"The boy was taught many things that boys on the frontier must know. He learned early to skin animals and fix the hides for clothes but he was never a hunter. He some way felt that the animals had a right to life, just as he had. They knew what it was to be hungry and cold and to sleep in leaves. It was a funny notion, but the boy felt in a way they were his brothers and he never killed them.

"After he learned to read he spent hours on the floor lyin' in the firelight with the Bible spread before him, spellin' out the words and learnin' the verses until he had read the Book many times.

"When he was nine years old his mother made him a linsey-woolsey shirt and possum-skin cap to wear with his buckskin breeches and sent him away through the woods to school. He only went for a few weeks. The boys in this school put coals on terrapin's backs. He was not quick to learn from his books but he made speeches against this cruelty, and his first fight was with a boy for robbin' a bird's nest.

"In one school he went to for a short time later, a master named Crawford taught manners. He made one boy stand at the door. When the pupils came up they were taught to lift their hats and were introduced to each other. This teacher said manners were as important as book-knowledge.
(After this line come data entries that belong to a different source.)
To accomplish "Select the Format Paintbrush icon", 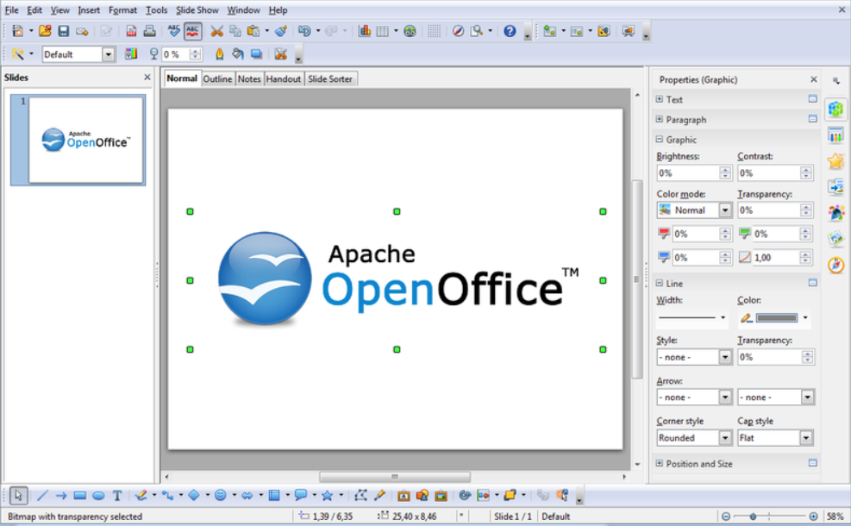I will (x=279, y=30).
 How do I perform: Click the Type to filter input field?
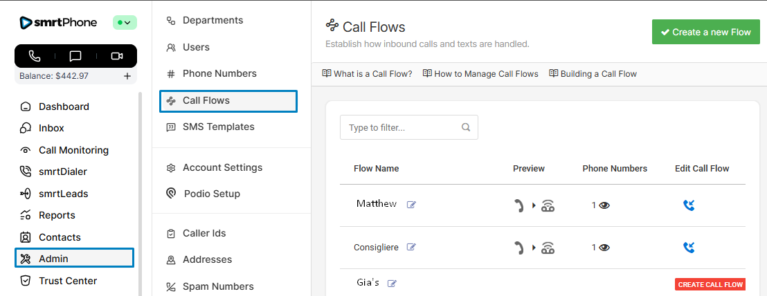coord(400,127)
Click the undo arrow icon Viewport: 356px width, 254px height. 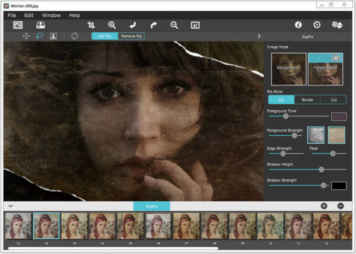(x=133, y=25)
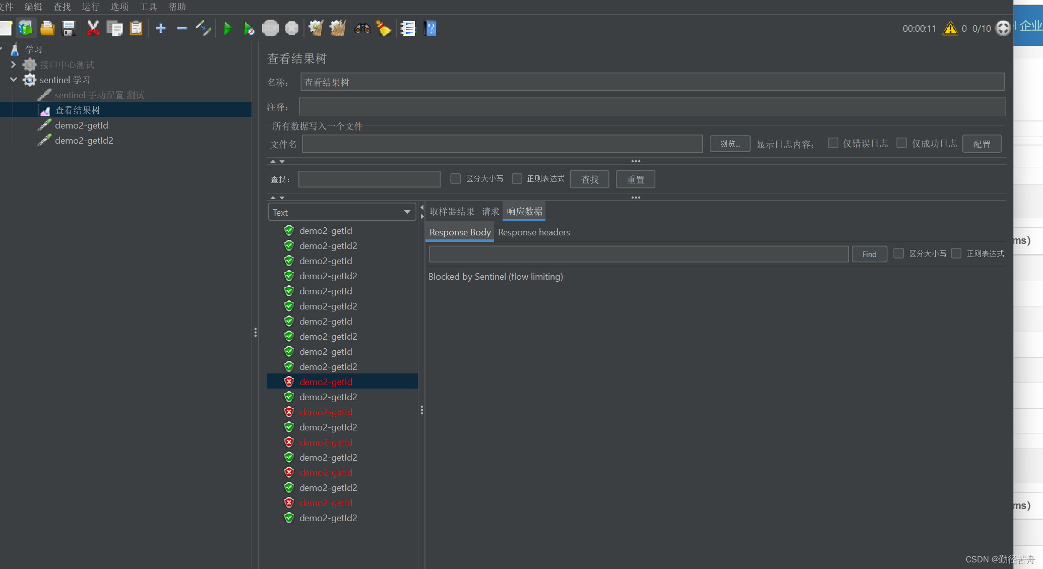Tick the 正则表达式 checkbox beside 查找
Screen dimensions: 1043x569
pos(517,178)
"The boy only went to school a few weeks altogether, when he was hired out by his father to work from sunrise to sunset for twenty-five cents a day. Still he studied, and a cousin named Dennis Hanks helped him. They made ink with blackberry root and copperas. They made pens of turkey-buzzard feathers. When they had no paper, which was most of the time, they wrote on boards with charred sticks. The boy figured on a wooden shovel and scraped it off clean when it was too full to hold more figures.

"His mother was always interested in his effort to get an education. She always helped him. She was sorry for him because he could not go to school, but urged him to learn so that he would not always be in the backwoods.
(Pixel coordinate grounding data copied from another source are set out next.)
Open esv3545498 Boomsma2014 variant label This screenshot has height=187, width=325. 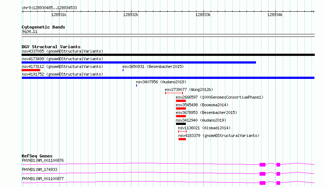tap(202, 105)

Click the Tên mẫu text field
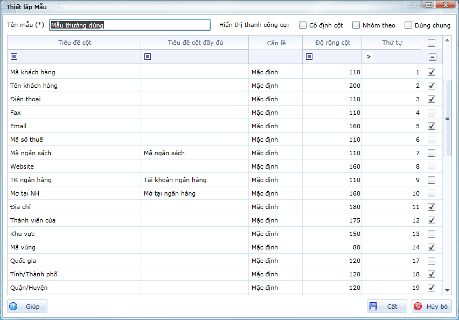point(129,25)
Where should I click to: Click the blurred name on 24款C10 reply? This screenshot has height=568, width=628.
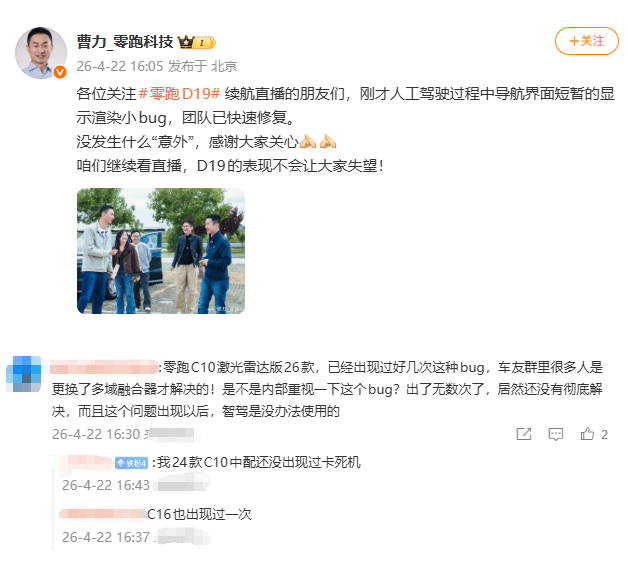coord(86,463)
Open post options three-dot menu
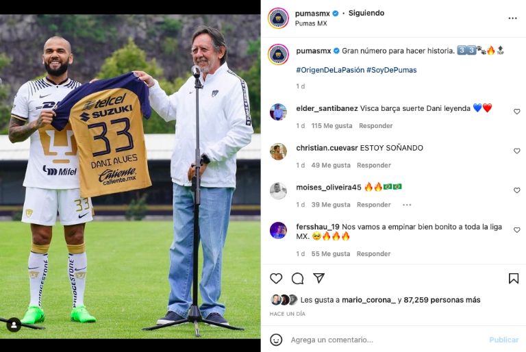The image size is (526, 352). [x=512, y=18]

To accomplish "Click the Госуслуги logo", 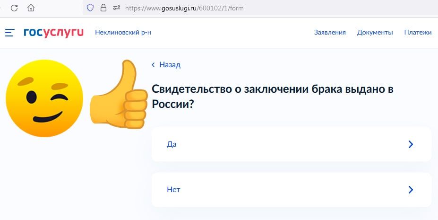I will click(54, 33).
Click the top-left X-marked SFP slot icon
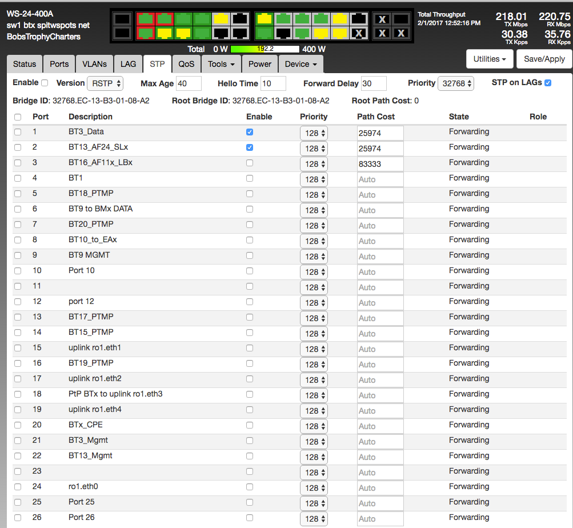Screen dimensions: 573x528 click(382, 19)
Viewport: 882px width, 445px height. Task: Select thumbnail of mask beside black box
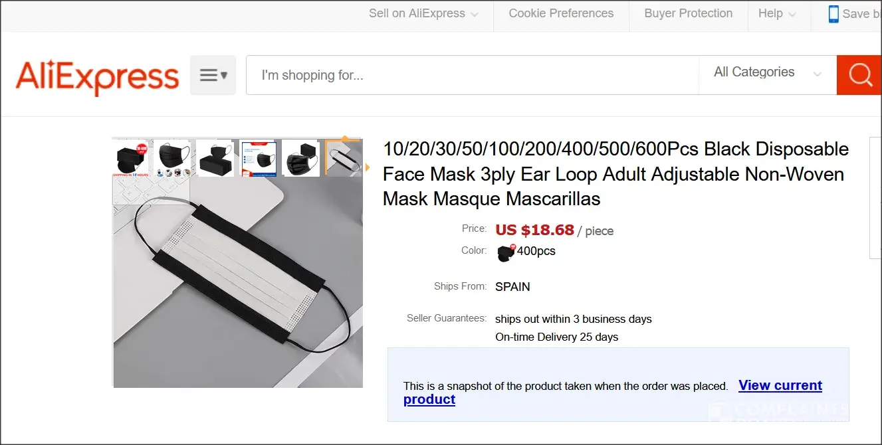click(300, 158)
"Once he borrowed from the Crawford man who taught the school a book entitled 'Weems' Life of Washington!' It told about our country's struggle for freedom, how the Hessians were fought and how Washington crossed the Delaware. He pored over it until the night. He took it up into a loft and put it in a chink so it would be handy for early-morning study. A rain-storm which arose in the night beat in on the book and swelled the covers. The boy took the book back to its owner the next mornin' and offered to buy it. The man made him pull fodder three days for it. The book belonged to the boy now. He read it over and over until he became well acquainted with the Father of his Country and began to dream dreams of what he might some day do."

Abe Lincoln had been talking in a reminiscent mood with a half-smile on his face. The smile now passed. He continued: "Then death came into the settlement and took several neighbors. The mother of the boy was stricken down. She was thirty-five miles from a doctor and her nearest neighbor was dead. Seven days she lay, her children doin' for her. Then she called the children to her bedside. To the boy she said, 'Be an honest and a faithful boy, be a good and tender man. Look after your sister.' Then death came into the shack of a house and took the patient mother.

"The boy's father built a coffin and dug a grave in the clearin' near the house, and here in the edge of the dense forest where the wild things lived the tired mother's body was put to rest. There was no preacher to say a last word, there was no music but the singin' and the sighin' of the trees. There was no one to cover the rude coffin with earth but the father. There were no mourners but the two children, holdin' hands beside the grave and callin' their mother to come back.

"After the mother had gone the little girl tried to cook and keep house. The boy went every day to the edge of the forest. Very soon the tangle began to reach over his mother's grave. He wanted her to have a funeral sermon. It was not that he thought she needed it. He was sure she was with God all straightened up and no longer thin but always smilin' and glad. But she would have wanted a sermon, she had spoken of it.